Description of the task: Extend the timeline on the history of coffee in Nicaragua, starting right after its last entry.
— start of Document passage —
Coffee was first discovered  around 575 B.C. in Abysinia, now known as Ethiopia.

  • Catholic missionaries and political refugees brought it from the Caribbean Islands to Costa Rica, Guatemala, and Mexico in the 1780’s, and Nicaragua by in the 1790’s.
  • 1820´s. While visiting the city of Leon, an Englishman named  Orlando Roberts  wrote:  Shortly after daybreak we had a half a pint of excellent chocolate or strong coffee with a slice of bread
  • 1825. According to a report, Manuel Matus was the first person to plant coffee for commercial reasons. His plantations were on his farm La Ceiba, near Jinotepe.
  • In 1837 the English Vice consul in Realejo, John Foster, reported to the British Crown that:

In Nicaragua coffee and cotton cultivation are having the attention of the Government.

1846. A report on the Departamento Oriental states that:

(Jinotepe) is known for the fertility of the terrain, for its climate and the abundance of landowners, being a numerous and rich people. The cultivation of coffee, which has produced such riches in Costa Rica, could be established in this town, where they have experimented with pleasing prospects. Registro Oficial, No. 60, p. 251, Leon, 14 marzo 1846.

  • In 1849 the American Ambassador George E. Squier mentions in his book Nicaragua, its people: in lodgings  you can get coffee, tortillas, and also get some fleas for free.
  • 1849. German colonists made efforts to cultivate coffee with commercial aims in Bluefields, on the Caribbean coast of Nicaragua, but they didn’t succeed.
  • Coffee export prices went down from 20 cents in 1875, to 9 cents dollar per pound in 1885.
  • An Englishman named Arthur Vaughan, planted coffee in the Meseta de los Pueblos in 1888, and also established new pruning techniques called “Vaughan pruning”.
  • By 1860´s coffee growers and exporters from the emerging Managua and Meseta de los Pueblos region made it possible to consider Managua as Nicaragua’s main city, rather than Leon or Granada.
— end of Document passage —
— start of Provided material —
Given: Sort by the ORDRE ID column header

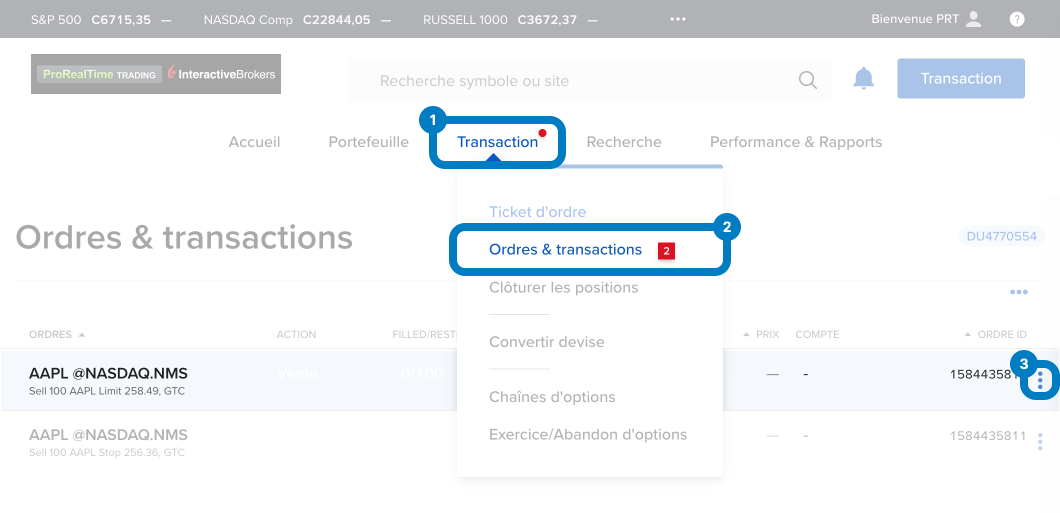Looking at the screenshot, I should click(x=1002, y=334).
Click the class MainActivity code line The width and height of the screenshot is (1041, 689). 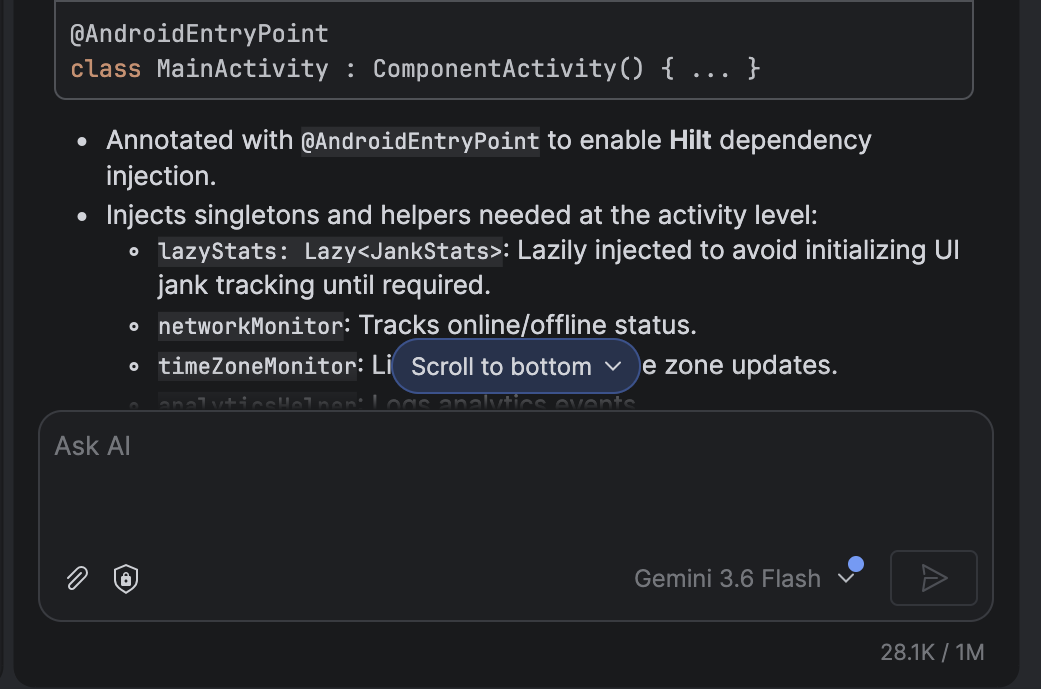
— end of Provided material —
Final result:
 

Foreign Immigration

  • In 1848 the government tried to bring German immigrants to Matagalpa region but they were not succesful.
  • In 1853 the Legislative Assembly’s declaration to promote immigration among others things declared that: “all those immigrants must renounce to their nationality, demonstrate good behavior, be laborious and catholic”. But it didn’t succeed either.
  • In 1865 Louis Elster (1814-1916) arrived in Matagalpa from Hannover, with his wife Katharina Braun (1830-1886) from the Black Forest in Germany, searching for gold.
  •  Elster made several trips Managua to sell gold nuggets, where he used to buy groceries for his farm. In one on those trips he bought coffee beans and took them to his wife in Matagalpa who planted them in their farm La Lima.
  • Their first coffee harvest in Matagalpa may have been in 1868.
  • In 1877 President Pedro J. Chamorro approved decrees to help increase coffee cultivation in northern Nicaragua and promote immigration.
  • In 1890 Nicaragua exported coffee valued $178,818 pesos fuertes (same value as US dollars).

 

The Pioneers (1852-1899)

  • The story in the Matagalpa area is that Katharina Braun Elster planted the first beans in 1854 in the horticulture garden of their farm La Lima, near San Ramon. After the harvest they noticed that the coffee beans from the Matagalpa highlands were bigger and more aromatic than those harvested in the farms on   Nicaragua’s Pacific range.
  • Wilhelm Jericho (1838-1896) founded the farms Las Lajas and La Rosa de Jericho. Jericho was the first person to plant and harvest coffee in commercial amounts in northern Nicaragua.
    • In 1891, the German immigrant Otto Kühl built the first coffee pulper for Elster. It was a custom-made hand operated machine with wood cylinders to depulp ripe coffee beans. A historical photograph of this machine is in the Museum of Coffee in Matagalpa. This was the beginning of the coffee processing method known as: “Café lavado de Matagalpa” (Matagalpa Washed Coffee).
    • In farms located on the Pacific range of Nicaragua, coffee growers used less water to wash their coffee due to water scarcity and their lands were lower in altitude than Matagalpa´s. Their coffee, which was a bit different, was known as “Nicaragua Coffee”.

 

The first coffee pulper.

 

Transportation problems
  • Coffee growers from the Pacific range of Nicaragua transported their coffee to the port of Corinto by the railroad and steam boat services in Managua lake, both established in 1878.
  • However, coffee growers from northern Nicaragua transported their green coffee on mules from the processing facilities in Matagalpa to the city of Leon, where coffee continued the journey to the port by train.
  • In 1903 they formed the “Matagalpa Transportation Company”. They imported a steam locomotive that ran on dirt road and did not have rails which people called “Terrocarril”. It was probably unique in the world.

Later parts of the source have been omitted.